» **Input records**:
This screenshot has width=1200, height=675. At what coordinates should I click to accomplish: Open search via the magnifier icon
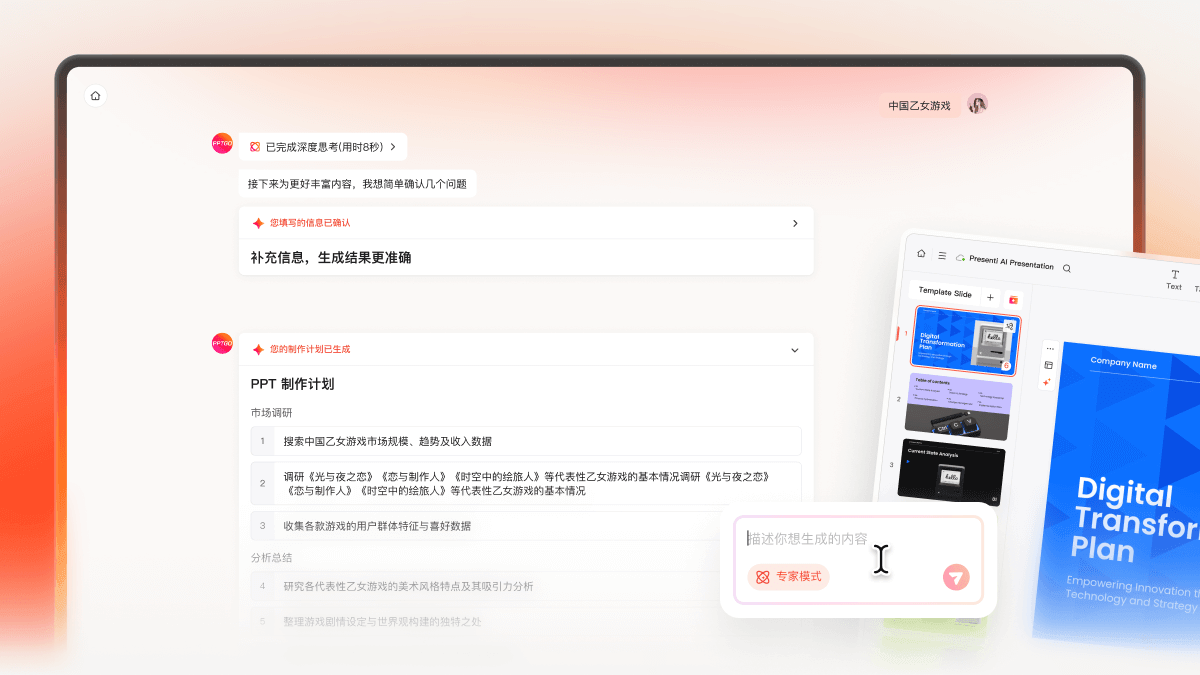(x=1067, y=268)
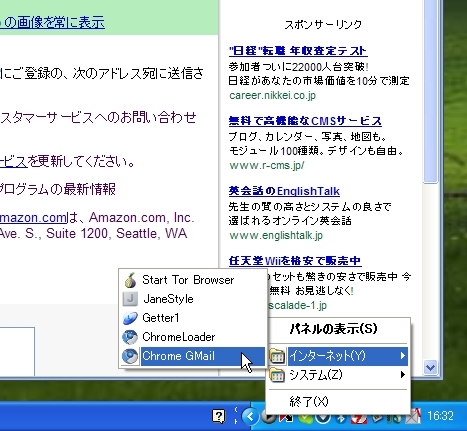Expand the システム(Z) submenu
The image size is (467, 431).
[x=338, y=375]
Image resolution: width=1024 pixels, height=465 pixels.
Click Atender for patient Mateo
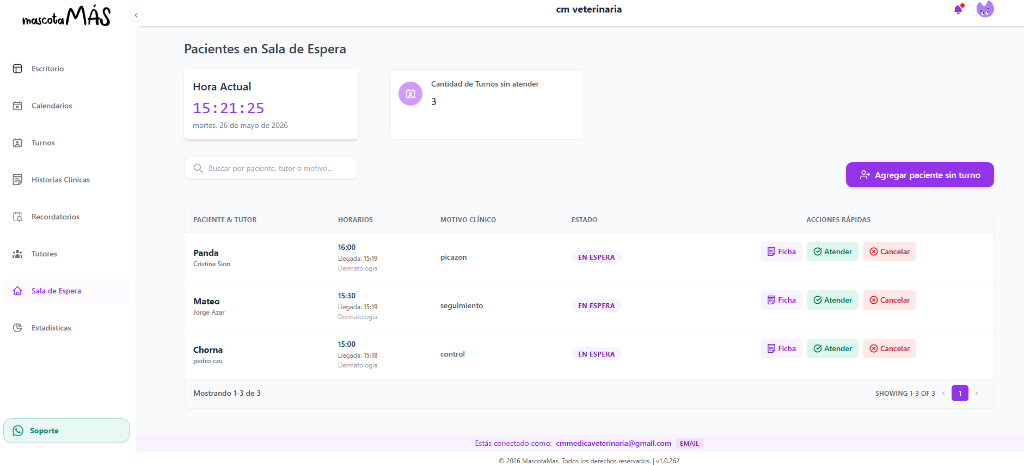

» **What to do**:
Each line of the listing above belongs in the answer exactly as written; the pictures do not.

» **Output for this exercise**:
This screenshot has width=1200, height=675. At what coordinates should I click to accomplish: Open search via the magnifier icon
(x=1067, y=268)
Expand the システム(Z) submenu
The image size is (467, 431).
[x=338, y=375]
Image resolution: width=1024 pixels, height=465 pixels.
Click Atender for patient Mateo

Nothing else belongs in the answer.